A las ocho y diez minutos de esa misma mañana, un «Jaguar», conducido por Barry Martins, el jefe de la delegación del SIS británico en Moscú, salía de la Embajada del Reino Unido y se dirigía, con gran parsimonia, hacia el viejo barrio de Arbat, con sus angostas calles flanqueadas por las elegantes casas de unos comerciantes prósperos que ya pertenecían a una época pasada. Un único «Moscovitch» se encargó de la persecución, pero eso era algo que hacían por pura rutina. Los británicos se referían a esos agentes de la KGB que lo perseguían por todo Moscú, ejecutando una de las tareas más aburridas de la vida, como «la cuadrilla de ostras». El «Jaguar» se metió por el barrio de Arbat como si paseara, pero el hombre que conducía sacaba de vez en cuando de la guantera el plano de la ciudad para consultarlo.

A las ocho y veinte una limusina «Mercedes Benz» salía de la Embajada. Al volante, con chaqueta azul y gorra de visera, iba uno de los chóferes de la Embajada. Nadie se fijó en la parte trasera del automóvil, así no vieron a una figura agazapada contra el suelo del vehículo y cubierta por una manta. Otro «Moscovitch» salió en persecución de este último coche.

Al entrar en el barrio de Arbat, el «Mercedes» pasó al lado del «Jaguar», estacionado. En ese momento, Martins, que se encontraba todavía consultando su plano de la ciudad, reaccionó con prontitud, se alejó del bordillo de la acera efectuando un viraje brusco y se colocó entre el «Mercedes» y el «Moscovitch» que lo seguía. El convoy quedó constituido entonces por un «Mercedes» un «Jaguar» y dos «Moscovitch», todos circulando en fila india.

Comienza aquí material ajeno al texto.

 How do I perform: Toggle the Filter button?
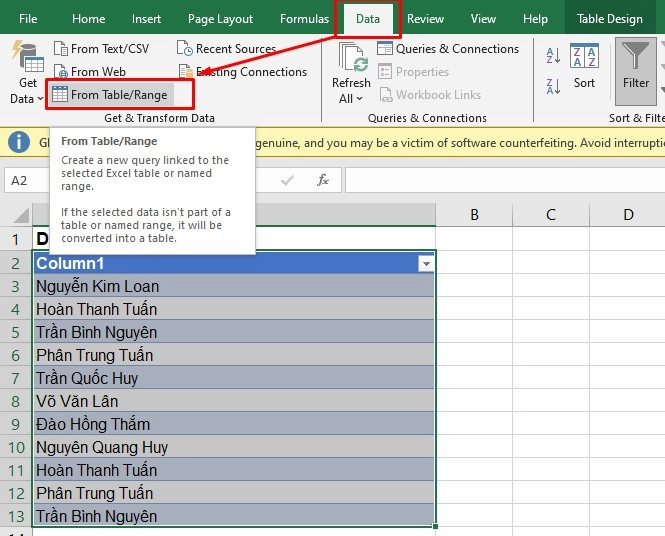coord(635,66)
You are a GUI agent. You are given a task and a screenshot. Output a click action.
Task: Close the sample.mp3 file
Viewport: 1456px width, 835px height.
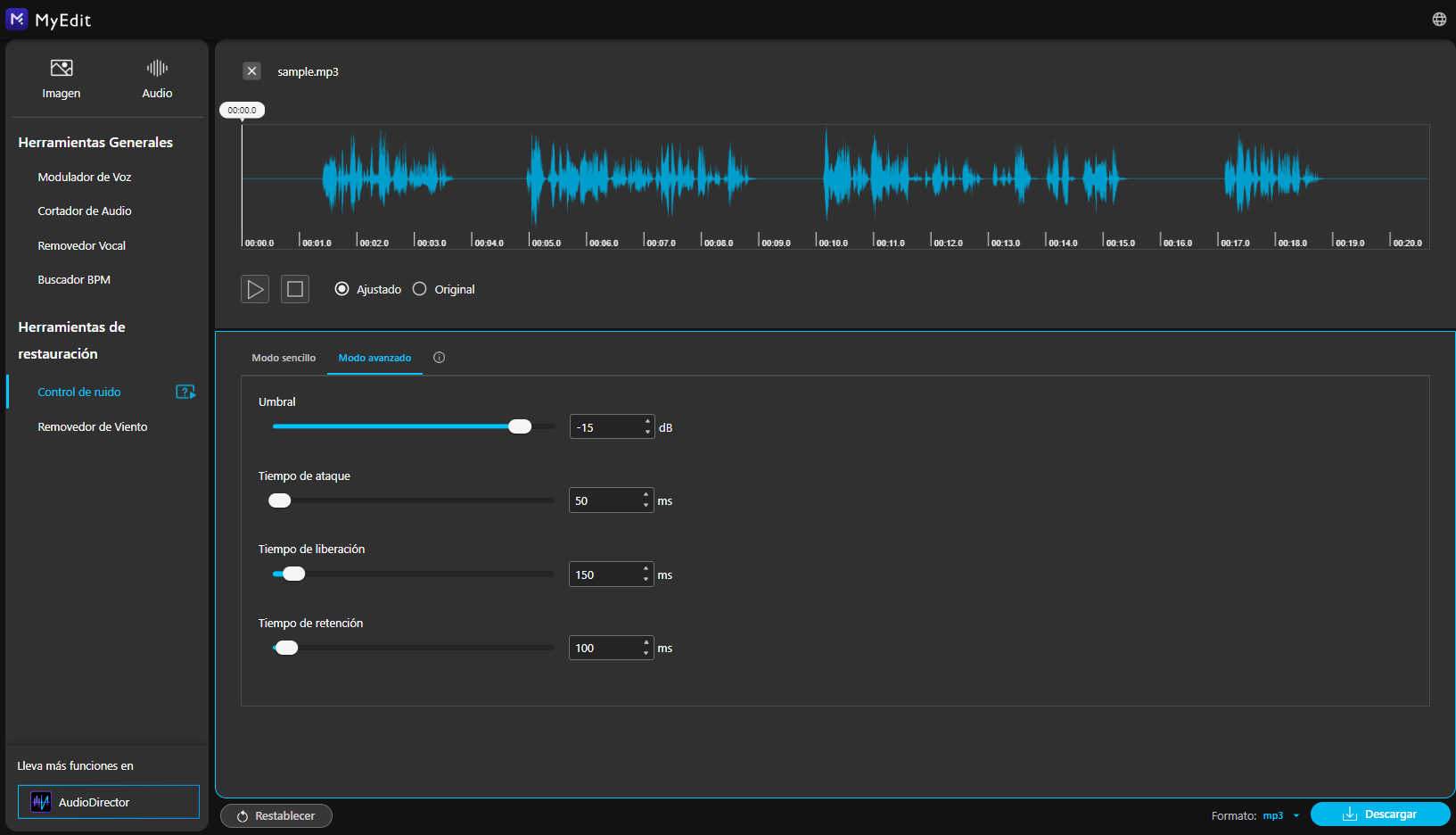point(252,71)
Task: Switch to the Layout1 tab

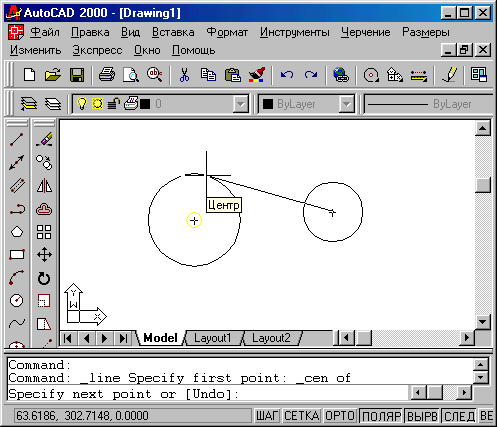Action: [213, 338]
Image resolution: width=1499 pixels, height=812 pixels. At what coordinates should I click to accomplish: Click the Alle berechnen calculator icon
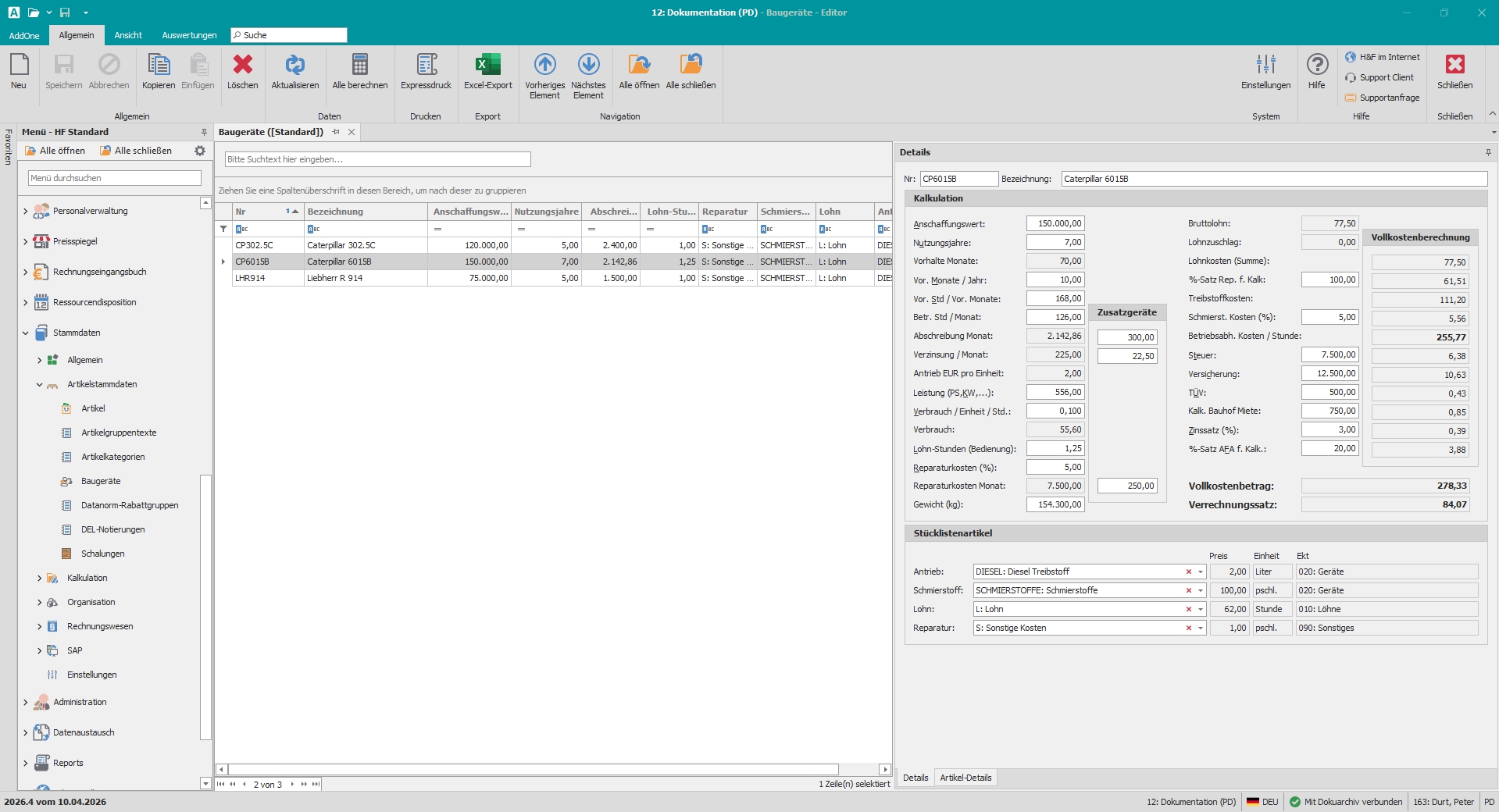click(359, 65)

El «Mercedes» se desvió entonces por una calle de dirección única, seguido por el «Jaguar», al que, de repente, empezó a fallarle el motor, que comenzó a carraspear, toser y gemir, sufrió unas cuantas sacudidas y se detuvo en seco. Los dos «Moscovitch» que quedaron pegados al «Mercedes» y empezaron a vomitar agentes de la KGB. Martins accionó la palanca para abrir el capó, se apeó del vehículo, y levantó la tapa. De repente se vio rodeado por hombres que vestían chaquetas de cuero y que no hacían más que protestar.

El «Mercedes» desapareció calle abajo y giró por una esquina. A ambos lados de la calle se habían formado unos corrillos de moscovitas que contemplaban la escena y se divertían al escuchar cómo el conductor del «Jaguar» decía al jefe del grupo de la KGB:

—¡Escúcheme, buen hombre, si piensa que no tiene más remedio que proseguir con su labor de espionaje, pase por encima de mi coche!

No hay nada que regocije más a un moscovita que ver a un grupo de
chequistas
metidos en apuros. Uno de los agentes de la KGB se metió de nuevo en su automóvil y empezó a hablar por radio.

Cuando el «Mercedes Benz» salió del barrio de Arbat, con David Thornton al volante, éste se dejó dirigir por Sam McCready, el cual, sin ningún tipo de disfraz, y asemejándose precisamente a sí mismo, salió de debajo de la manta y se puso a darle instrucciones.

Veinte minutos después, el «Mercedes» se detenía en un camino solitario y rodeado de árboles en el centro del parque Gorki. Sam McCready se dirigió a la parte trasera del automóvil y arrancó la placa con el distintivo CD, del cuerpo diplomático, la cual estaba asegurada con un pestillo a presión fácilmente desmontable, y, sobre la placa británica colocó una placa de matrícula distinta, preparada con un pegamento muy fuerte por el reverso. Thornton hizo lo mismo en la placa de la parte frontal del automóvil. McCready sacó del portaequipajes el maletín en el que Thornton llevaba sus utensilios de maquillaje y fue a sentarse en la parte trasera del automóvil. Thornton cambió su gorra de visera azul marino por una de cuero típicamente rusa y volvió a ocupar su puesto al volante.